> [Task to complete]:
Edit the items below by replacing each occurrence of "Screen dimensions" with "Screen size", and leave every other part unchanged.

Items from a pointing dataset
────────────────
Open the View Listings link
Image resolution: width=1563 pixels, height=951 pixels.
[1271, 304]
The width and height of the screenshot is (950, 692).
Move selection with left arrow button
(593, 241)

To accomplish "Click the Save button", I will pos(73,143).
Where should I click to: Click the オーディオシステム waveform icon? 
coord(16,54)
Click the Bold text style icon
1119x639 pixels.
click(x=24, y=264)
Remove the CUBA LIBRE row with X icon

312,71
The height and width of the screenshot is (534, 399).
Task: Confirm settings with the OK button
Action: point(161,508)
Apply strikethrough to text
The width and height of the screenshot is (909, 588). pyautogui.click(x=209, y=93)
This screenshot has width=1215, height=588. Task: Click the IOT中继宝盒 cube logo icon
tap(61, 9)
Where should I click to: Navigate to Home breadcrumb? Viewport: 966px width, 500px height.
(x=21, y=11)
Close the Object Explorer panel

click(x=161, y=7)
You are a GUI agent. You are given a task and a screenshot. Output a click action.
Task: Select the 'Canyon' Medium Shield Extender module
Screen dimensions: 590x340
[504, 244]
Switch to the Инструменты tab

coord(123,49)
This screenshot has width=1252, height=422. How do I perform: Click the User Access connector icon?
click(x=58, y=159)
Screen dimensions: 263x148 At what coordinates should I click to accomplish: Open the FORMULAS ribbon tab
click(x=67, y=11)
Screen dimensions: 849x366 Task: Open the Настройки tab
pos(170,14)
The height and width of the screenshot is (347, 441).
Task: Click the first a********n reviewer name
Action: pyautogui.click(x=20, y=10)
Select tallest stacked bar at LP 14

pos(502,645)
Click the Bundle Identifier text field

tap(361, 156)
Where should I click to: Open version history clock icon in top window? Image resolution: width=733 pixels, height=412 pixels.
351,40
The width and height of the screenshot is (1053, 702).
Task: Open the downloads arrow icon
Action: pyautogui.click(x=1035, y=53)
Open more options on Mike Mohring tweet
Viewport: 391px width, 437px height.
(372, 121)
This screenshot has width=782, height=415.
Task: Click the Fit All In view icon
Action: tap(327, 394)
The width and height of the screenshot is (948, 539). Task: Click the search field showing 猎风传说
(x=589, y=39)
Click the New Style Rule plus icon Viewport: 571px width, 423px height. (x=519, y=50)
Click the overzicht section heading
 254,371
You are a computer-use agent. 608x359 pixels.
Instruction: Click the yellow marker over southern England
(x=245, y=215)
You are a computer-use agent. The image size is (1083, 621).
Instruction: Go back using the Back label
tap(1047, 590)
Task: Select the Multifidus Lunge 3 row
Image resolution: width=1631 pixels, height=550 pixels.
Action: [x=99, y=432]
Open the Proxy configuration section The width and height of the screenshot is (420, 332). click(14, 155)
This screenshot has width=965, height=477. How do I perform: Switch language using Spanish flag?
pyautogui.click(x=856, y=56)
────────────────
> [Written answer]:
Open the View Listings link
Image resolution: width=1563 pixels, height=951 pixels.
[1271, 304]
The width and height of the screenshot is (950, 692).
Move selection with left arrow button
(593, 241)

To accomplish "Click the Save button", I will pos(73,143).
Where should I click to: Click the オーディオシステム waveform icon? 
coord(16,54)
Click the Bold text style icon
1119x639 pixels.
click(x=24, y=264)
Remove the CUBA LIBRE row with X icon

312,71
The height and width of the screenshot is (534, 399).
Task: Confirm settings with the OK button
Action: point(161,508)
Apply strikethrough to text
The width and height of the screenshot is (909, 588). pyautogui.click(x=209, y=93)
This screenshot has width=1215, height=588. Task: Click the IOT中继宝盒 cube logo icon
tap(61, 9)
Where should I click to: Navigate to Home breadcrumb? Viewport: 966px width, 500px height.
(x=21, y=11)
Close the Object Explorer panel

click(x=161, y=7)
You are a GUI agent. You are given a task and a screenshot. Output a click action.
Task: Select the 'Canyon' Medium Shield Extender module
Screen size: 590x340
[504, 244]
Switch to the Инструменты tab

coord(123,49)
This screenshot has width=1252, height=422. How do I perform: Click the User Access connector icon?
click(x=58, y=159)
Screen size: 263x148 At what coordinates should I click to accomplish: Open the FORMULAS ribbon tab
click(x=67, y=11)
Screen size: 849x366 Task: Open the Настройки tab
pos(170,14)
The height and width of the screenshot is (347, 441).
Task: Click the first a********n reviewer name
Action: pyautogui.click(x=20, y=10)
Select tallest stacked bar at LP 14

pos(502,645)
Click the Bundle Identifier text field

tap(361, 156)
Where should I click to: Open version history clock icon in top window? Image resolution: width=733 pixels, height=412 pixels.
351,40
The width and height of the screenshot is (1053, 702).
Task: Open the downloads arrow icon
Action: pyautogui.click(x=1035, y=53)
Open more options on Mike Mohring tweet
Viewport: 391px width, 437px height.
(372, 121)
This screenshot has width=782, height=415.
Task: Click the Fit All In view icon
Action: tap(327, 394)
The width and height of the screenshot is (948, 539). Task: Click the search field showing 猎风传说
(x=589, y=39)
Click the New Style Rule plus icon Viewport: 571px width, 423px height. (x=519, y=50)
Click the overzicht section heading
 254,371
You are a computer-use agent. 608x359 pixels.
Instruction: Click the yellow marker over southern England
(x=245, y=215)
You are a computer-use agent. The image size is (1083, 621).
Instruction: Go back using the Back label
tap(1047, 590)
Task: Select the Multifidus Lunge 3 row
Image resolution: width=1631 pixels, height=550 pixels.
Action: [x=99, y=432]
Open the Proxy configuration section The width and height of the screenshot is (420, 332). click(14, 155)
This screenshot has width=965, height=477. How do I perform: Switch language using Spanish flag?
pyautogui.click(x=856, y=56)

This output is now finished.